Kondisi ini memicu keluhan luas dari masyarakat. Kenaikan harga yang drastis tidak hanya memukul ekonomi rumah tangga, tetapi juga mengancam keberlangsungan usaha mikro dan pedagang kecil.

Salah seorang warga Banda Aceh, Mawar, yang sehari-hari berjualan nasi di kawasan Jalan T. Iskandar, mengaku pendapatannya menurun tajam sejak harga gas melonjak dan pasokan sulit diperoleh. Ia menyebut biaya produksi meningkat, sementara daya beli pelanggan justru menurun.

“Pendapatan turun drastis. Harga gas mahal, tapi kami tidak bisa menaikkan harga jual seenaknya karena pembeli juga susah,” ujarnya.

Nasib serupa dialami Desi, pedagang pisang goreng di kawasan Keutapang Dua, Aceh Besar. Ia terpaksa menghentikan aktivitas usahanya sejak tiga hari terakhir akibat tidak mendapatkan pasokan gas.

“Kami sudah tiga hari tidak berjualan. Mau masak pakai kayu juga tidak bisa, stok kayu tidak ada,” kata Desi dengan nada pasrah.
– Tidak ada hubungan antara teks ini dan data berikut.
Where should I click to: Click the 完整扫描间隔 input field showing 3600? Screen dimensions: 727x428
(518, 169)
Menurutnya, kondisi tersebut sangat memprihatinkan karena pendapatan keluarga bergantung sepenuhnya dari usaha kecil tersebut. “Kalau ini terus berlanjut, kami sekeluarga bisa kelaparan,” ucapnya.

Desi mengaku sudah berulang kali mencoba mengantre di pangkalan gas di wilayahnya. Namun, upaya tersebut selalu berujung sia-sia karena pasokan gas yang tersedia di pangkalan tidak sebanding dengan jumlah warga yang membutuhkan.
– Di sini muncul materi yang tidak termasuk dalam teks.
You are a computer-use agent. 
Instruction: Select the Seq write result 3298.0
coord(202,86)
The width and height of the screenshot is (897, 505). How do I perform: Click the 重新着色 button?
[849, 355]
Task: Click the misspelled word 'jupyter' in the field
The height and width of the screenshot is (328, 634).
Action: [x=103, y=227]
“Gas datang sedikit, yang antre banyak. Kami selalu tidak kebagian,” keluhnya.

Dampak kelangkaan dan mahalnya gas elpiji tidak hanya dirasakan pedagang kecil. Seorang pengusaha kedai kopi di Aceh Besar yang meminta identitasnya dirahasiakan mengungkapkan, usaha yang dijalaninya juga terdampak serius. Ia terpaksa menghentikan penjualan kopi dan sanger, yang selama ini menjadi menu andalan usahanya.
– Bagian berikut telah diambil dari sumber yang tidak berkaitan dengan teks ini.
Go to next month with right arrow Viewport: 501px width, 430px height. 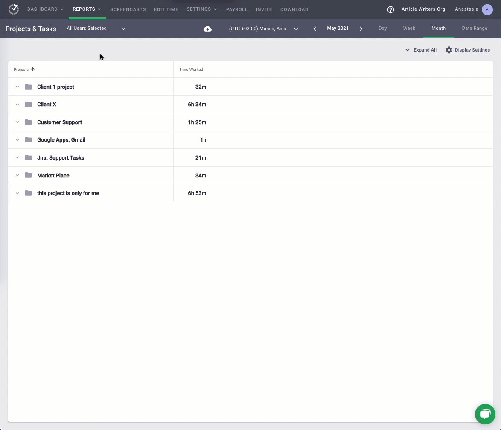tap(361, 28)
“Kami terpaksa tidak melayani pesanan kopi dan sanger beberapa hari ini. Kalau pakai listrik dari genset, airnya tidak cukup panas untuk meracik kopi,” jelasnya.

Ia menambahkan, pendapatan usahanya menurun drastis dalam sepekan terakhir, dan kondisi tersebut dikhawatirkan akan semakin parah jika tidak ada solusi cepat dari pemerintah.

Warga berharap pemerintah daerah bersama Pertamina segera turun tangan secara nyata, bukan sekadar pernyataan di media. Mereka mendesak agar distribusi gas dari agen ke pangkalan diawasi secara ketat, sehingga jatah gas benar-benar sampai dan tidak diselewengkan.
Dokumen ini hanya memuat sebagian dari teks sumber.